Is Church a Democracy?

Several Sundays ago, our class was politely interrupted by another congregation member passing out a survey on current worship music during the morning service. I cringed as I thought I was on the edge of a political debate – that at any moment, our carefully planned Sunday School lesson would be tossed to the side as the claws of legalism and false assumptions about scriptural mandates reared their ugly heads. It never happened. There was a brief moment of everyone reading over it lightly and then moving on to the lesson. My jaw dropped.

As I reflected on that incident, I thought about how matters are handled within our local congregation and the Church Body (all denominations) as a whole. We are incredibly divisive on many issues like music style, baptism practices, leadership within the organization, etc…especially since the surge of denominational barriers.

It begs the question: What government model defines the current structure of leadership within the church?

Gut Reaction: Monarchy

It is the de facto answer. Chris is our king, we all submit to him ergo we live under a monarchy. Except that is not at all how it plays out in our own lives, much less the local congregation.

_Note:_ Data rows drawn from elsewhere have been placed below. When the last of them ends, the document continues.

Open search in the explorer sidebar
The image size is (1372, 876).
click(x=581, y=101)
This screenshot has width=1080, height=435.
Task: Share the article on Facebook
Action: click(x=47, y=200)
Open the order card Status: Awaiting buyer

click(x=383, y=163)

Why is that? Well, I think for American Christians and most likely those in other modern countries, we have lived under a vastly different political system than in biblical times. All I have ever known is democracy, where everyone gets a vote. Surely, that’s not why we vote in modern congregations. Right?

Apostolic Succession

Romand Catholic congregations are quick to recognize the authoritative model laid out in the new testament as the believe the authority that the apostles received from Christ was passed down from one generation of leaders to the next, similar to a monarchy. I think there is some truth to this model in that the disciples reported to Christ, but still made decisions as a group after he ascended. Take for instance Acts 6:

Now in these days when the disciples were increasing in number, a complaint by the Hellenists arose against the Hebrews because their widows were being neglected in the daily distribution. And the twelve summoned the full number of the disciples and said, “It is not right that we should give up preaching the word of God to serve tables. Therefore, brothers, pick out from among you seven men of good repute, full of the Spirit and of wisdom, whom we will appoint to this duty. But we will devote ourselves to prayer and to the ministry of the word.” And what they said pleased the whole gathering, and they chose Stephen, a man full of faith and of the Holy Spirit, and Philip, and Prochorus, and Nicanor, and Timon, and Parmenas, and Nicolaus, a proselyte of Antioch. These they set before the apostles, and they prayed and laid their hands on them. (‭Acts‬ ‭6‬:‭1-6‬ ESV)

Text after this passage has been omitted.